Novak Djokovic hat 20. Grand-Slam-Titel im Blick

Federers langjähriger Rivale Novak Djokovic blieb dagegen bei seiner Rekordjagd ungefährdet. Der Weltranglistenerste aus Serbien, zog durch ein ungefährdetes 6:3, 6:4, 6:4 gegen den Ungarn Marton Fucsovics in sein zehntes Wimbledon-Halbfinale ein. Damit überholte er auch seinen früheren Coach Boris Becker, der dort neunmal die Vorschlussrunde erreicht hatte.

"Es war ein solides Match", sagte Djokovic. Er erklärte mit Blick auf seine Rekordjagd: "Manchmal sehen die Dinge surreal aus, aber für mich ist nichts selbstverständlich. Es ist eine riesige Inspiration für mich, Geschichte zu schreiben. Machen wir weiter."

Djokovic kann mit Federer und Nadal gleichziehen

Mit seinem sechsten Wimbledon-Sieg könnte Djokovic ein großes Karriereziel erreichen. Es wäre sein 20. Titel bei einem Grand-Slam-Turnier insgesamt, damit würde er mit den gemeinsam führenden Federer und Rafael Nadal gleichziehen.

Im Halbfinale trifft Djokovic auf Denis Shapovalov. Der 22-Jährige schlug den Russen Karen Chatschanow mit 6:4, 3:6, 5:7, 6:4, 6:1 und erreichte als erst dritter Kanadier das Wimbledon-Halbfinale.

Fucsovics letztendlich zu verhalten gegen Star Djokovic

Bis zum 5:0 im ersten Satz sah alles nach einer weiteren Machtdemonstration Djokovics aus. Doch dann ließ er Fucsovics durch Konzentrationsschwächen und ungewohnt leichtfertige Fehler ins Spiel kommen.
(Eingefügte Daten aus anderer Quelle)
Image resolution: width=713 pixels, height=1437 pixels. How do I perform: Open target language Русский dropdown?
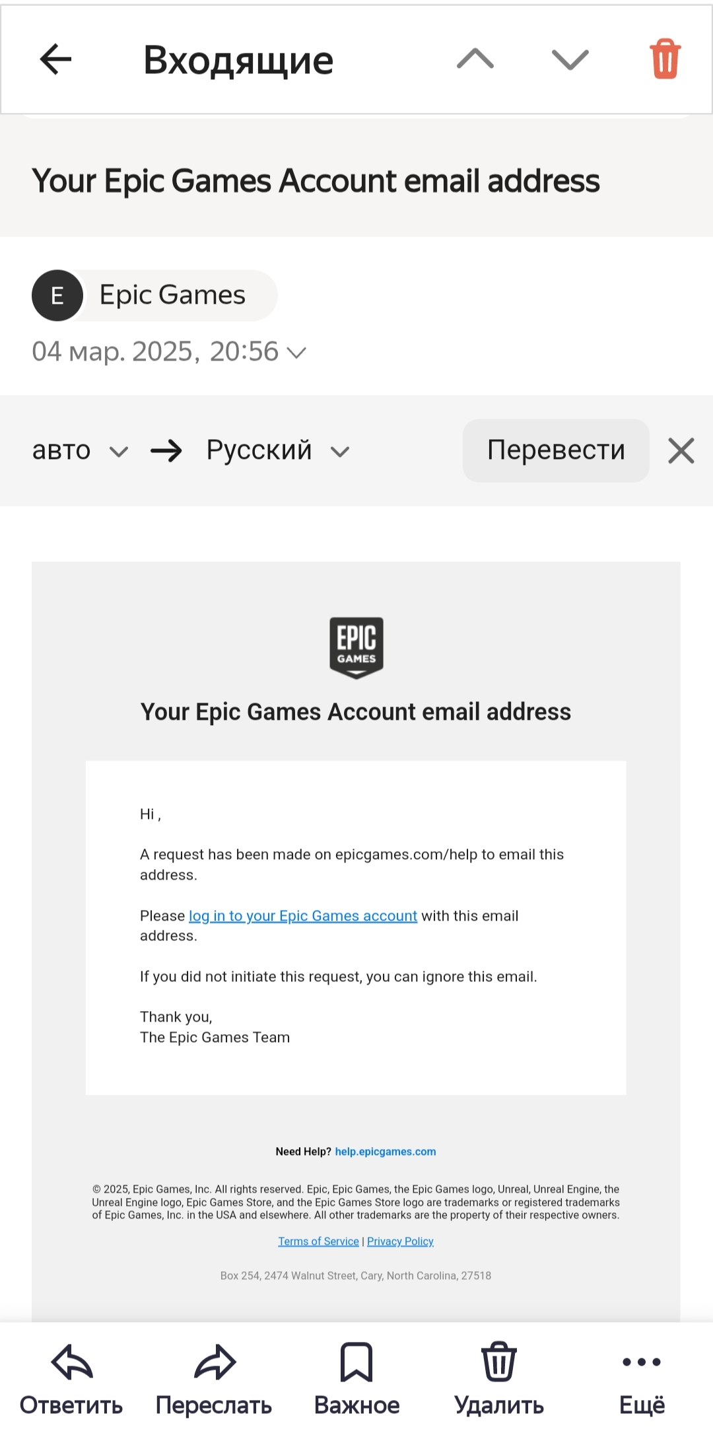coord(277,451)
Allerdings überwand Djokovic diese Phase. Mit einem lauten Jubelschrei quittierte er seinen Gewinn des zweiten Satzes. Fucsovics fehlte in seinem ersten Viertelfinale bei einem Grand Slam letztendlich auch der nötige Mut - Chancen hatte er durchaus. Nach 2:16 Stunden beendete Djokovic, der bislang nur in der ersten Runde gegen den Briten Jack Draper einen Satz abgeben musste, das Match.